However, General MacArthur did not deliver a speech at West Point that year, nor is there any record of his specifically stating an opinion that the "next war" would be an "interplanetary" one.

The confusion started with comments reportedly made by MacArthur when he was paid a private visit at his residence in New York's Waldorf-Astoria Hotel by the Mayor of Naples, Achille Lauro, in October 1955. The following day Mayor Lauro relayed the gist of their 45-minute conversation to the press, maintaining MacArthur had expressed a belief that someday (perhaps as far as 1,000 years in the future) the people of Earth might find themselves facing an extraterrestrial confrontation:

General MacArthur described himself as "a confirmed optimist" regarding the possibility of another world war, Mayor Lauro said.

"He thinks that another war would be double suicide and that there is enough sense on both sides of the Iron Curtain to avoid it," the Mayor went on.

"He believes that because of the developments of science all the countries on earth will have to unite to survive and to make a common front against attack by people from other planets."
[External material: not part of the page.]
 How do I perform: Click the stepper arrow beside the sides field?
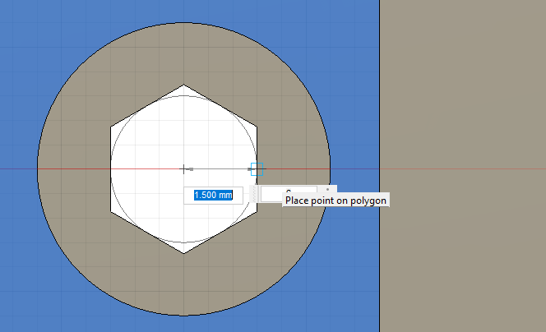pyautogui.click(x=328, y=190)
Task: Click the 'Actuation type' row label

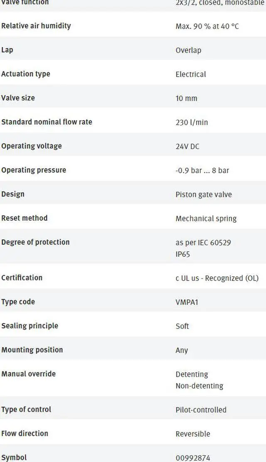Action: click(x=26, y=74)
The politics of the future will be cosmic, or interplanetary, in General MacArthur's opinion, the Mayor continued. He quoted the military leader as saying that a thousand years from now today's civilization would appear as obsolete as the stone age.

According to Lauro, the only comments MacArthur made about the next war were that he had no idea what form it would take:

"He quoted Einstein's reply when asked what weapons would be used in a third world war — that he did not know what weapons would be used in a third world war but that a fourth global conflict would be fought with sticks and stones."

Some newspapers (such as the Chicago Tribune) played up the sensational aspects of Mayor Lauro's remarks, reproducing only a brief portion of them under headlines such as "MacARTHUR FEARS SPACE WAR."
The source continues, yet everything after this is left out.